NoaBot: Neues Botnet zielt auf SSH-Server für Krypto-Mining
Seit Anfang 2023 verwenden böswillige Angreifer ein neues Botnet namens NoaBot, das auf der Mirai-Technologie basiert. Sie setzen es im Rahmen einer Krypto-Mining-Kampagne ein. Mirai, dessen Quellcode 2016 veröffentlicht wurde, hat verschiedene Botnetze hervorgebracht, darunter zuletzt InfectedSlurs, das in der Lage ist, DDoS-Angriffe durchzuführen.
Laut einem Sicherheitsexperten des Unternehmens Akamai hat der neue NoaBot einige beeindruckende Fähigkeiten, darunter die, sich selbstständig zu verbreiten und eine Hintertür für SSH-Schlüssel zu erstellen. Das ermögliche es ihm, zusätzliche Dateien herunterzuladen und auszuführen, oder sich auf neue Ziele zu übertragen.
Es gibt Anzeichen dafür, dass NoaBot möglicherweise mit einer anderen Botnet-Kampagne namens P2PInfect in Verbindung steht. P2PInfect ist eine Malware-Familie, die auf Rust basiert und erst kürzlich aktualisiert wurde, um Router und IoT-Geräte anzugreifen.
In den Analysen einiger Angriffe wurde beobachtet, dass die Akteure statt NoaBot die Malware P2PInfect verwendeten. Dies deutet darauf hin, dass sie möglicherweise versuchen, auf benutzerdefinierte Malware umzusteigen.

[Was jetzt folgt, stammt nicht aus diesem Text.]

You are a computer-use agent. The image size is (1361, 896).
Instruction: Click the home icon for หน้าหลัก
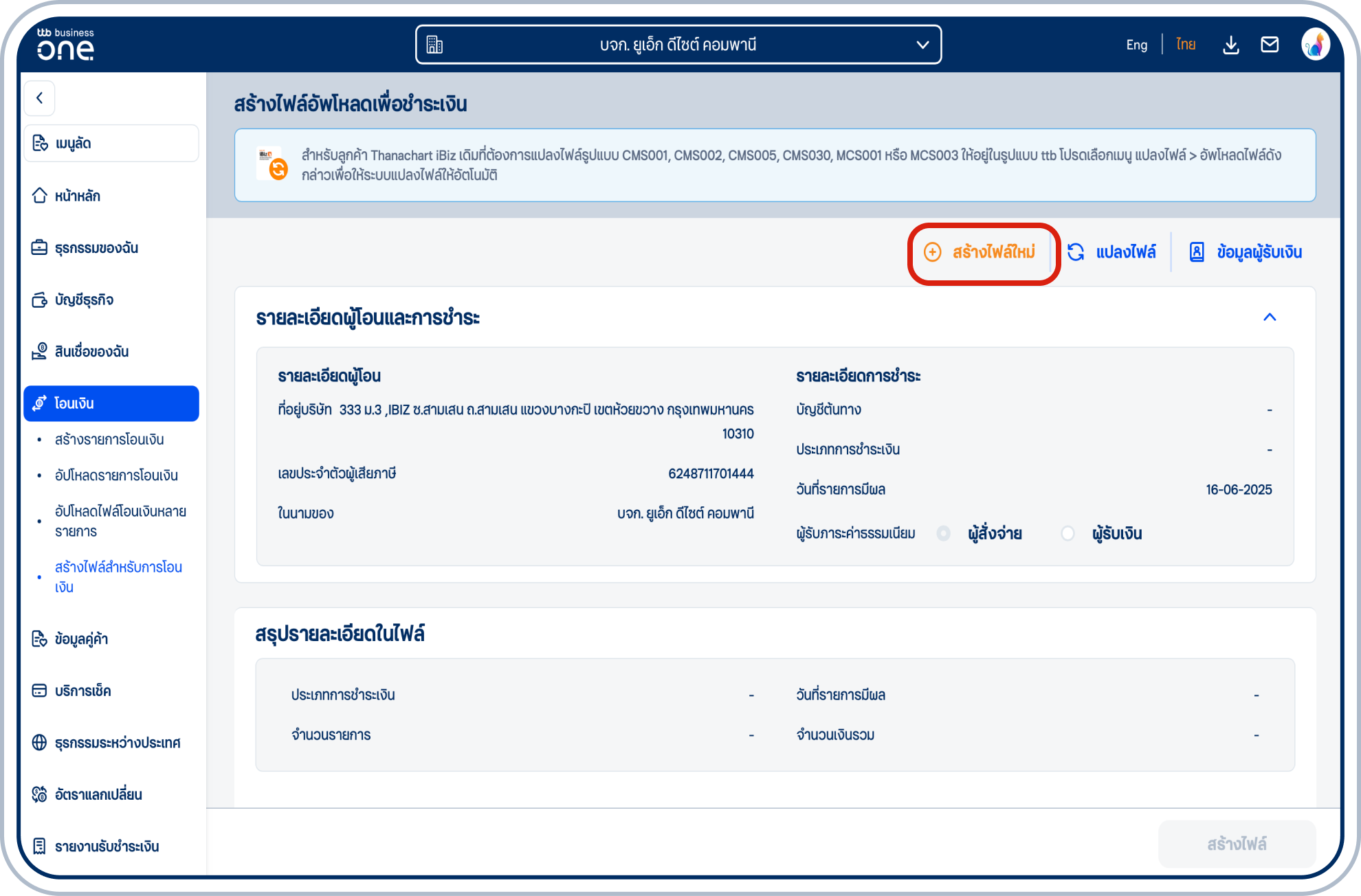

Obwohl NoaBot auf der Mirai-Technologie basiert, verwendet sein Verbreitungsmodul einen SSH-Scanner, um nach Servern zu suchen, die für einen Wörterbuchangriff anfällig sind, um sich brachial Zugang zu verschaffen. Bei Erfolg fügt NoaBot einen öffentlichen SSH-Schlüssel in die Datei .ssh/authorized_keys für den Fernzugriff ein. Bei Bedarf kann er auch zusätzliche Dateien herunterladen und ausführen oder sich selbst an neue Ziele weiterreichen.
NoaBot wurde mit uClibc kompiliert. Das scheint dazu zu führen, dass Antivirenprogramme die Malware anders erkennen, als üblich. Normalerweise werden andere Mirai-Varianten durch eine spezifische Mirai-Signatur erkannt. Bei NoaBot hingegen sind die Antiviren-Signaturen eher die eines SSH-Scanners oder eines allgemeinen Trojaners.
Die Angriffskette beinhaltet nicht nur Verschleierungstaktiken, um die Analyse zu erschweren, sondern führt letztlich auch zum Einsatz einer modifizierten Version des XMRig-Krypto-Miners.
Was diese neue Variante von anderen Mirai-Botnet-basierten Kampagnen unterscheidet, ist, dass sie keine Informationen über den Mining-Pool oder die Wallet-Adresse enthält. Dadurch wird es unmöglich, die Rentabilität des illegalen Kryptowährungs-Minings zu bewerten.
Laut Akamai zeichnet sich diese Bedrohung durch ihre Vorbereitung aus, da der Miner seine Konfiguration verschleiert und einen benutzerdefinierten Mining-Pool verwendet, um die Wallet-Adresse zu verbergen. Das Unternehmen hat bisher 849 Opfer-IP-Adressen identifiziert, die weltweit verteilt sind. Eine vergleichsweise hohe Konzentration ist in China zu verzeichnen.
Die Malware verbreitet sich lateral über Wörterbuch-Angriffe mit einfachen SSH-Anmeldedaten. Um das Infektionsrisiko zu verringern, wird empfohlen, den SSH-Zugang zu Netzwerken einzuschränken. Darüber hinaus erhöht die Verwendung von sicheren Passwörtern (keine Standard- oder Zufallspasswörter) die Sicherheit des Netzwerks, da die Malware eine Basisliste mit erratbaren, beziehungsweise häufig genutzten Passwörtern verwendet.